● PROBLEM TO WORK ON
Write a continuation of the passage on the backward trajectories of high PV particles in the CWB region, starting right after its final sentence.

● EXCERPTED TEXT
━━━━

Analysis of the backward trajectories revealed that high PV particles in the CWB region predominantly followed three paths. Two of these paths were oriented eastward and accounted for 33.12% and 30.69% of the total particles, respectively. Although these paths were similar in direction, they exhibited different velocities. The particles in the southern path moved approximately 90 zonal degrees eastward, while those in the northern path moved approximately 60 degrees eastward (Figure 2b). This discrepancy arose due to the proximity of the black particles to the significant geopotential height gradient contours on the northern side of the high-level westerly jet (Figure 3c,d), resulting in faster movement. Most of the particles in the southern part of the CWB high PV region (Figure 3e) originated from these eastward paths. Additionally, 36.18% of the particles followed a third path characterized by turns (Figure 2b). Starting from 00:00 UTC 7 January, a ridge extended northwestward (Figure 3c–e), and particles on the third path reached the ridge before being transported poleward to approximately 60–70°N. The black particles in the northern part of the CWB high PV region followed this path (Figure 3e). At this stage, the altitudes of these three paths were approximately 11 km, and there was minimal vertical displacement of the particles (Figure 2b). In the vertical profiles, the southern region exhibited positive anomalies in potential height (black contours), while the northern region displayed negative anomalies. The upper-level jet had a maximum zonal wind speed exceeding 50 m·s⁻¹ (blue contour) near 30°N from 00:00 UTC 6 January to 00:00 UTC 7 January (Figure 4a–e). Near 40°N, the 330–310 K isentropes were highly compressed, indicating the establishment of the subtropical upper frontal zone. The thermodynamic tropopause (red curve) and the dynamic tropopause (contour lines of 4–6 PVU) were concave, and the average position of the black high PV particles consistently remained above the tropopause at approximately 250 hPa, situated in the extratropical stratosphere.

━━━━

● GIVEN DATA

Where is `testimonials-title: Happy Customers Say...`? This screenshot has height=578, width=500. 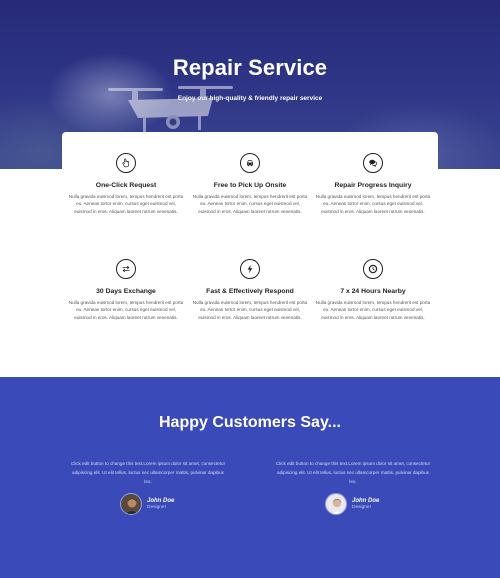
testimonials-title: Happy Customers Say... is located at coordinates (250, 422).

━━━━

● ANSWER SECTION
Four distinct forward clustering trajectories were identified for the high PV particles, with three dominant turning paths accounting for 39.04%, 37.28%, and 17.72% of the total particles, respectively (Figure 2b). These particles originated from different meridional positions and followed irregular arcs towards the northeast before turning eastward. The process was primarily influenced by the southwesterly airflow behind the ridge (Figure 3f–i). As the ridge developed northwestward, a positive potential height anomaly was observed in the upper troposphere near 60°N starting from 12:00 UTC 7 January (Figure 4d–i), accompanied by a convex tropopause. The negative potential height anomaly intensified north of the ridge. By 12:00 UTC 9 January (Figure 4h–i), the polar front jet had strengthened (maximum wind speed > 50 m·s⁻¹), and the tropopause exhibited concavity near the upper frontal zone on the northern side of the polar front jet. The high PV particles moved from the upper subtropical frontal zone (around 40–50°N) to the upper polar frontal zone (around 60–70°N). Throughout each trajectory period, vertical movement remained insignificant, and the average pressure (height) of the high PV particles consistently hovered at approximately 250 hPa (near 10 km) (Figure 2b and Figure 4).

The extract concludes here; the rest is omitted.